● Written problem
State how many lines of the entries below contain the string "target", matching case exactly. Give only the number.

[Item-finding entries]

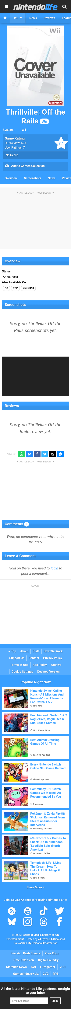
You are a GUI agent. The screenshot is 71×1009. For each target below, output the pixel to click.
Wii (24, 130)
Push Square (32, 953)
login (54, 568)
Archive (56, 665)
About (24, 651)
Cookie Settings (22, 671)
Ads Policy (40, 665)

● Correct response
1